Neo, 6 years and 600 citations later

15 Dec 2025

I was excited to see that Neo, the neural query optimizer, got its 600th citation! It’s nice to have a quantification, but what I’m most proud of is the impact Neo had on the research community.

Google Scholar screenshot of Neo with 600 citations

Neo was simultaneously the last paper of my PhD at Brandeis and the first paper of my postdoc at MIT. Working with my advisor Olga and then-1st-year-PhD student Chi at Brandeis, along with Mohammad, Hongzi, Pari, Nesime, and Tim (my future postdoc supervisor) at MIT, was a great experience. I couldn’t think of a better way to end a PhD, or to start a postdoc!

What is Neo?

Learning a query optimizer with deep reinforcement learning is interesting because making a query optimizer is a long and complex task. Modern query optimizers, like the one found in SQL Server, represent decades of engineering effort. If one builds a new type of system, are they doomed to spend decades of engineering effort building a query optimizer as well? Or is there another way?

Neo showed that deep reinforcement learning, with a little bit of demonstration from a simple query optimizer, could eventually learn policies that matched the performance of state-of-the-art (in 2019) query optimizers.
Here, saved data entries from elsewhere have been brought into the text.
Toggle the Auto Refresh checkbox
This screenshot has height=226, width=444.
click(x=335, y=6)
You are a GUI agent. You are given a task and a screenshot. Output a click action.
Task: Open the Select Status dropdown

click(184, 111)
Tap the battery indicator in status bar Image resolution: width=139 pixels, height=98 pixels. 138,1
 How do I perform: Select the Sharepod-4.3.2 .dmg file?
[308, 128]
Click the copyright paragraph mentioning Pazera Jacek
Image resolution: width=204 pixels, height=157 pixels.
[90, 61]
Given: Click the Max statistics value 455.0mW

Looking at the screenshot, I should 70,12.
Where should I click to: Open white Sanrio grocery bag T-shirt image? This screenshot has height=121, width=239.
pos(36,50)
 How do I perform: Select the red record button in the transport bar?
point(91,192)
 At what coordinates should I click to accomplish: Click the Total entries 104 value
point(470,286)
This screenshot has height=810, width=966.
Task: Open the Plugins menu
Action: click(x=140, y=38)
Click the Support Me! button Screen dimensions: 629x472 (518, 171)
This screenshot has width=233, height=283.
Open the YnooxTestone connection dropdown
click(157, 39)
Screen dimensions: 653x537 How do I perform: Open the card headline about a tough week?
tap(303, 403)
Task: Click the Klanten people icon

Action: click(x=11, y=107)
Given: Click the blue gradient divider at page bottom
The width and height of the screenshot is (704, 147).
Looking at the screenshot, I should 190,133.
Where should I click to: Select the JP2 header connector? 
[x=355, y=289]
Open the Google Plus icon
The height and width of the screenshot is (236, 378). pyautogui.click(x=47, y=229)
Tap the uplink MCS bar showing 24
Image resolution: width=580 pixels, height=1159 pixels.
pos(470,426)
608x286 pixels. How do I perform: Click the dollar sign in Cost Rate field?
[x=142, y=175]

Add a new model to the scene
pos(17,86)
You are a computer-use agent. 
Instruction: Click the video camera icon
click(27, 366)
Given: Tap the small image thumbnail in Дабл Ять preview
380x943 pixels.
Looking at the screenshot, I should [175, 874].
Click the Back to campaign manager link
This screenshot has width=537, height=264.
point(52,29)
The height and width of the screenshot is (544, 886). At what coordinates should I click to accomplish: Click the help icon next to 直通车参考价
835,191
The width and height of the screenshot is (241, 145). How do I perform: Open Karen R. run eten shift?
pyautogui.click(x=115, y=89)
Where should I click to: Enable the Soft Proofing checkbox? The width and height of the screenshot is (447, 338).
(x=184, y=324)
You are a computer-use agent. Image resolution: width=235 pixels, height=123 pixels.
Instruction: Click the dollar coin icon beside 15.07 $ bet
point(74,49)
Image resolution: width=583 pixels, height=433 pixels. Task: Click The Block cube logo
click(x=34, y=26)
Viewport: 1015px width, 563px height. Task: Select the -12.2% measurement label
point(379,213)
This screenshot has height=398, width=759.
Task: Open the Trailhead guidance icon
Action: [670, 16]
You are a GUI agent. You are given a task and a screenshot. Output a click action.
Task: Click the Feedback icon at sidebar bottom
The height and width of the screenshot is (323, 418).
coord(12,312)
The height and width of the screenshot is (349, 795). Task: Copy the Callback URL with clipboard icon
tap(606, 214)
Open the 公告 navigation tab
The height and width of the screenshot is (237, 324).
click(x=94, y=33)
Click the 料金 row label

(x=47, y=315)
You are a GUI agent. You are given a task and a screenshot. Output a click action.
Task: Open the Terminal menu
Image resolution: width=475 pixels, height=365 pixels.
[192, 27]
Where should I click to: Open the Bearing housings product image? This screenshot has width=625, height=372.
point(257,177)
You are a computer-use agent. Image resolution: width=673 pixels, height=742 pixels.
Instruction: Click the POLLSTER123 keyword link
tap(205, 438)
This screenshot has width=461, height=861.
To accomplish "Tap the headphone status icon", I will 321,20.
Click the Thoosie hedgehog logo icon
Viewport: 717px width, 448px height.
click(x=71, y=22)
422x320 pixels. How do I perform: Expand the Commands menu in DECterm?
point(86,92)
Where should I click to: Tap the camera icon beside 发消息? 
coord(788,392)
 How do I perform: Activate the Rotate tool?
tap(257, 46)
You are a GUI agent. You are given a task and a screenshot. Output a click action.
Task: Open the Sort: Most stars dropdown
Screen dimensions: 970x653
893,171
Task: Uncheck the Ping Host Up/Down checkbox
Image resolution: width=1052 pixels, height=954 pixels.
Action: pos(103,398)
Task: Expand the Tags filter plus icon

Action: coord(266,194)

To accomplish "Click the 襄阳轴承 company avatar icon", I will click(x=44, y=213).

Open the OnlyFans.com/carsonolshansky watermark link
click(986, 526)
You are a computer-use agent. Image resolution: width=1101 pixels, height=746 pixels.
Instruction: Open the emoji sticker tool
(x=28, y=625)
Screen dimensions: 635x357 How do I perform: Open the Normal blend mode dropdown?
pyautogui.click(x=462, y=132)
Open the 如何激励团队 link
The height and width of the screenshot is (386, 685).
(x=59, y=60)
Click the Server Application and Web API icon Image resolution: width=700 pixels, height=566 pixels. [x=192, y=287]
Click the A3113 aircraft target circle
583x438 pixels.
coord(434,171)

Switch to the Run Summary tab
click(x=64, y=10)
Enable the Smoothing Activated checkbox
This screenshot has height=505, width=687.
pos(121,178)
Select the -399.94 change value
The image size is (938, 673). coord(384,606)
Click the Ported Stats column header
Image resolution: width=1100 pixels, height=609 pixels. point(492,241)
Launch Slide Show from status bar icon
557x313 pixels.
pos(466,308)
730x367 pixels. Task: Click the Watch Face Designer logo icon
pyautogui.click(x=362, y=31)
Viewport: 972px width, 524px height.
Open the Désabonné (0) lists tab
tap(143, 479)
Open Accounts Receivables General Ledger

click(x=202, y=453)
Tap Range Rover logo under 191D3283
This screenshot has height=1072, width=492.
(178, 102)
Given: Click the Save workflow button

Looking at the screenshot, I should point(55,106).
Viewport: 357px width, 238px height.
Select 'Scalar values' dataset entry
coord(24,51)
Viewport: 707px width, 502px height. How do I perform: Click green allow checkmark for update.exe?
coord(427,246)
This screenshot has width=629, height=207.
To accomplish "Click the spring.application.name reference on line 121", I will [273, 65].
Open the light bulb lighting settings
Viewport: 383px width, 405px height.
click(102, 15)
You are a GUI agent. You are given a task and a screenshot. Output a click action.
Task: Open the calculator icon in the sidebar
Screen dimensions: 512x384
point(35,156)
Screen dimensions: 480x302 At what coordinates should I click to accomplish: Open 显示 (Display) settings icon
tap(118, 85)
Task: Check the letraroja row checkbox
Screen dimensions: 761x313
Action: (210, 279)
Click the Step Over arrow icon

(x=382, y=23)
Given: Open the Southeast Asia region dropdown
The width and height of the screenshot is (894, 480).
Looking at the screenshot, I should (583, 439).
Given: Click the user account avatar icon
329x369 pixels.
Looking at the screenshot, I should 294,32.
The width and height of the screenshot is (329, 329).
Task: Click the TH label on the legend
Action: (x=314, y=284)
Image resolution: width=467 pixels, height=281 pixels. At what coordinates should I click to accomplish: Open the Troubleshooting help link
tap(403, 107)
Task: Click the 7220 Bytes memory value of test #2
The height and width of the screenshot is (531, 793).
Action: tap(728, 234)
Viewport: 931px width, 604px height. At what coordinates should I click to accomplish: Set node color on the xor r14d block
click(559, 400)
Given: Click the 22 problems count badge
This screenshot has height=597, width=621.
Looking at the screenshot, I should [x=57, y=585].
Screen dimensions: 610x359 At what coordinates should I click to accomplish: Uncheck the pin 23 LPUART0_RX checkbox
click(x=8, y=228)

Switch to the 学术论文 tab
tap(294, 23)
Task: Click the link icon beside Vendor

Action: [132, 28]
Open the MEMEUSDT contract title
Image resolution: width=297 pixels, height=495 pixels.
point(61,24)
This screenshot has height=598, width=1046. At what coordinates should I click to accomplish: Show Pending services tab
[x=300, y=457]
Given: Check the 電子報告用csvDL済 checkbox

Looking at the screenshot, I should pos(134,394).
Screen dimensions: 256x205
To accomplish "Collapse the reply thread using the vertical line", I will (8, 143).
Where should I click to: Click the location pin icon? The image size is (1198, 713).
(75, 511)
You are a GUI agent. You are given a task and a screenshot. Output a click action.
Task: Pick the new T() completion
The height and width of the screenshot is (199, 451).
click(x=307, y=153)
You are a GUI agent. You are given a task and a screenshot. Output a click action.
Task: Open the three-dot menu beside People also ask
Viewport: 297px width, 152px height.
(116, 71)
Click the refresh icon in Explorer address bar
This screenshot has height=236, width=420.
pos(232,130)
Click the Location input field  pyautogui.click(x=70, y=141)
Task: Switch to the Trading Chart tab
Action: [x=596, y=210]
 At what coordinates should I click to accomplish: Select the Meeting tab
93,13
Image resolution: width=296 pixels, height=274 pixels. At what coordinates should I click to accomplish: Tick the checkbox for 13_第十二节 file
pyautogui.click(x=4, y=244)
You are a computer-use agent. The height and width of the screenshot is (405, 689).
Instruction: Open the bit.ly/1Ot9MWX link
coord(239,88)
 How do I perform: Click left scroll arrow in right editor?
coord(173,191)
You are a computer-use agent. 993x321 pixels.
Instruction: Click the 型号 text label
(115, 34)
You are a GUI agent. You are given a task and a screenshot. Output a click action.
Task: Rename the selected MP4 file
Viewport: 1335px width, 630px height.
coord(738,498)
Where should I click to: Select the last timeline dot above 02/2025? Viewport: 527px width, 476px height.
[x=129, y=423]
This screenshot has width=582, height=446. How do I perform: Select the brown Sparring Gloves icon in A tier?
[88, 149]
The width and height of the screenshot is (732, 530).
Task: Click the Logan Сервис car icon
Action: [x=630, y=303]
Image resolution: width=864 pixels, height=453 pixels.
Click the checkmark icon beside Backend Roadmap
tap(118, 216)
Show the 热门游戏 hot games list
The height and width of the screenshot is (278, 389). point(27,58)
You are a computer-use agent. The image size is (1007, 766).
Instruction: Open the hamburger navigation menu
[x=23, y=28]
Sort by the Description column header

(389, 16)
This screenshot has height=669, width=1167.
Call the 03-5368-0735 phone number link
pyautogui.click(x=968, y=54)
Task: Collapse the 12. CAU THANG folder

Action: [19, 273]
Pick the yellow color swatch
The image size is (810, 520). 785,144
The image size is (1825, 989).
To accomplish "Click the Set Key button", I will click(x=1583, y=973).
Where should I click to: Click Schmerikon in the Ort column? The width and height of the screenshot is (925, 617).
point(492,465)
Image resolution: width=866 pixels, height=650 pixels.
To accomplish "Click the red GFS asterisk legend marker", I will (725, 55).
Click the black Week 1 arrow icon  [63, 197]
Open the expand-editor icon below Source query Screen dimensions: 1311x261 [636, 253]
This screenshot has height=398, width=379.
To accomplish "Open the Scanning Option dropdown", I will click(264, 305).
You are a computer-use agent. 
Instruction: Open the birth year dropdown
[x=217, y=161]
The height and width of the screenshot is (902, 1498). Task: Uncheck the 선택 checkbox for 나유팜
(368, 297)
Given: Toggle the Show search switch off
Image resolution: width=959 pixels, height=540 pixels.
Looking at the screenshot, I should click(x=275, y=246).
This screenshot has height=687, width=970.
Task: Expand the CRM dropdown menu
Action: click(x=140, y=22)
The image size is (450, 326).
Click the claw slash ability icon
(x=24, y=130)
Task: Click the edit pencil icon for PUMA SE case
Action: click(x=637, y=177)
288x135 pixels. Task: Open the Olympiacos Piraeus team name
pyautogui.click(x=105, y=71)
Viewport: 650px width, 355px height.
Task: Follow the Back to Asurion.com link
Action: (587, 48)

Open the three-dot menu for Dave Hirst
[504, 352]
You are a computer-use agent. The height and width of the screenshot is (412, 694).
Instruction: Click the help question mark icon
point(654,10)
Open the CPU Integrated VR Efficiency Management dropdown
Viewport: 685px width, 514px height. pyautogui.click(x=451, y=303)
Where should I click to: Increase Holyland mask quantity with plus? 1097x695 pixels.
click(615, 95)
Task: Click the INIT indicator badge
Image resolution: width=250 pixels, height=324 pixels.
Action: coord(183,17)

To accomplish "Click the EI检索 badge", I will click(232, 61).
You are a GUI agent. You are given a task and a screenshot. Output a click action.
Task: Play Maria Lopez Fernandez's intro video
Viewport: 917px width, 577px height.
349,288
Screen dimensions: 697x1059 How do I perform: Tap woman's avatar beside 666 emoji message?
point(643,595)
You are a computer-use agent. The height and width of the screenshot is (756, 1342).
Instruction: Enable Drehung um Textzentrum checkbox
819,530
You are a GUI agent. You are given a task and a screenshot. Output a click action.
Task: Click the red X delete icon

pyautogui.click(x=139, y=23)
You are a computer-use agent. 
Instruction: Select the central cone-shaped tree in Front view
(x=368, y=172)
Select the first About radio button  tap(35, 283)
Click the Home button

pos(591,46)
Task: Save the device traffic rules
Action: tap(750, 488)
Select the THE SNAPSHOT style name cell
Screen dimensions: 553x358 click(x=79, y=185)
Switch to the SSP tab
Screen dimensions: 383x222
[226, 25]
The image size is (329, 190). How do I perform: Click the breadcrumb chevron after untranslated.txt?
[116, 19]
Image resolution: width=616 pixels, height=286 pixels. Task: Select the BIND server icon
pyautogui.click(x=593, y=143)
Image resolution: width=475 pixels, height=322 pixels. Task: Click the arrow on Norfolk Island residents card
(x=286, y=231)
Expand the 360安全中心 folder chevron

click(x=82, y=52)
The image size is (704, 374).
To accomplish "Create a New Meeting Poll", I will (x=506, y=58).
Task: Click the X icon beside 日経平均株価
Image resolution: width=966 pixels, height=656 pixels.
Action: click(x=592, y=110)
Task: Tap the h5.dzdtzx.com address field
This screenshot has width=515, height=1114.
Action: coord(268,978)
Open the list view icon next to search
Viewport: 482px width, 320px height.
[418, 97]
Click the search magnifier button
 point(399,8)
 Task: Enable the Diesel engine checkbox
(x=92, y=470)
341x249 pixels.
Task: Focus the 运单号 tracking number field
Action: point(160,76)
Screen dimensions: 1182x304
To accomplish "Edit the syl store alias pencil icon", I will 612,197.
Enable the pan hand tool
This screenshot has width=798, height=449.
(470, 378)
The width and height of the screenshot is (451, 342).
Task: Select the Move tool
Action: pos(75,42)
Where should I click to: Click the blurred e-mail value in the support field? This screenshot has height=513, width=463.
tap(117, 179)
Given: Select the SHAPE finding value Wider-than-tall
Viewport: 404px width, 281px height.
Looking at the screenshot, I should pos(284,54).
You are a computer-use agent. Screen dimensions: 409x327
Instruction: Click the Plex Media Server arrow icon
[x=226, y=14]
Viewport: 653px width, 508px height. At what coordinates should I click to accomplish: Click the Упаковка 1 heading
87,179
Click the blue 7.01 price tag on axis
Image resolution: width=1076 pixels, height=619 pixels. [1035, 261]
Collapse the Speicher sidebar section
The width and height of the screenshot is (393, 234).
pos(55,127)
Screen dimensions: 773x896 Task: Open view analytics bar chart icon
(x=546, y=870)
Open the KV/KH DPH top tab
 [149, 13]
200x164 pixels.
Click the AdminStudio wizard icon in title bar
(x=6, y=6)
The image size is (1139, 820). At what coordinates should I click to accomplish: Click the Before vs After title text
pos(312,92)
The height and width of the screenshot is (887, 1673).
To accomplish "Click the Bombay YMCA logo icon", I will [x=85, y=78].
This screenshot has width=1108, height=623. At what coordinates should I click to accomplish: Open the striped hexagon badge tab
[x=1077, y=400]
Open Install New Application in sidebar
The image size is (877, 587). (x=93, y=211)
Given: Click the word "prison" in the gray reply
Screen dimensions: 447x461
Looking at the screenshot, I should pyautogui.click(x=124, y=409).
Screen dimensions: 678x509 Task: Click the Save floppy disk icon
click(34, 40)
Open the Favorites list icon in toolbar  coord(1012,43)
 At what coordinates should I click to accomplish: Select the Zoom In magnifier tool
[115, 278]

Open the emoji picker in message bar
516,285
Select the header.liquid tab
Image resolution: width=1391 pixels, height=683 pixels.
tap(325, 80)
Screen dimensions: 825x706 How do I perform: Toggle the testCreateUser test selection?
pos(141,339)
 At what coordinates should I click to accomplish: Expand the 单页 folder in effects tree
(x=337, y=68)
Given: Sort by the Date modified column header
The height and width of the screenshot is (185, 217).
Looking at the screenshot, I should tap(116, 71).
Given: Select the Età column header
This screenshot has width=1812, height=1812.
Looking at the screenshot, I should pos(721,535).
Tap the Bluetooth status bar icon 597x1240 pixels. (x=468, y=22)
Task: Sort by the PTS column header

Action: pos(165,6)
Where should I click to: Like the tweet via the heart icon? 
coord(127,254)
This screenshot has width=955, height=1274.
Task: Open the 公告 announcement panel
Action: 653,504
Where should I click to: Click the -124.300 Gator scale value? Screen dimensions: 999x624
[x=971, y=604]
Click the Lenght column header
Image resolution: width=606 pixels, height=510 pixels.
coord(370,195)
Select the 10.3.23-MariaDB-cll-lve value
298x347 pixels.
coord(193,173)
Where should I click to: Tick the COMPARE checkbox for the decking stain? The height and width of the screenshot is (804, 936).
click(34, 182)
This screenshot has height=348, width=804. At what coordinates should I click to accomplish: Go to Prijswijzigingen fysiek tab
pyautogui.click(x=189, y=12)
Neo thus represented a hope that query optimizers for future data systems could be “learned” instead of manually built.

How’d we get there?

Timeline of Neo's development

Neo was the culmination of two prior works from my PhD investigating how deep reinforcement learning could be applied to query optimization. Initially, in ReJOIN, we showed that an off-the-shelf PPO algorithm could find plans with low costs according to the query optimizer’s cost model. Concurrently, a team at UW (Ortiz et al.) discovered that the state learned by a deep RL agent contained rich information about the query’s structure. A little later that year, a team from Cal (Krishnan et al.) showed how Q-learning could be used to optimize queries against a cost model.

In order to get from here to Neo, we needed to solve two key problems.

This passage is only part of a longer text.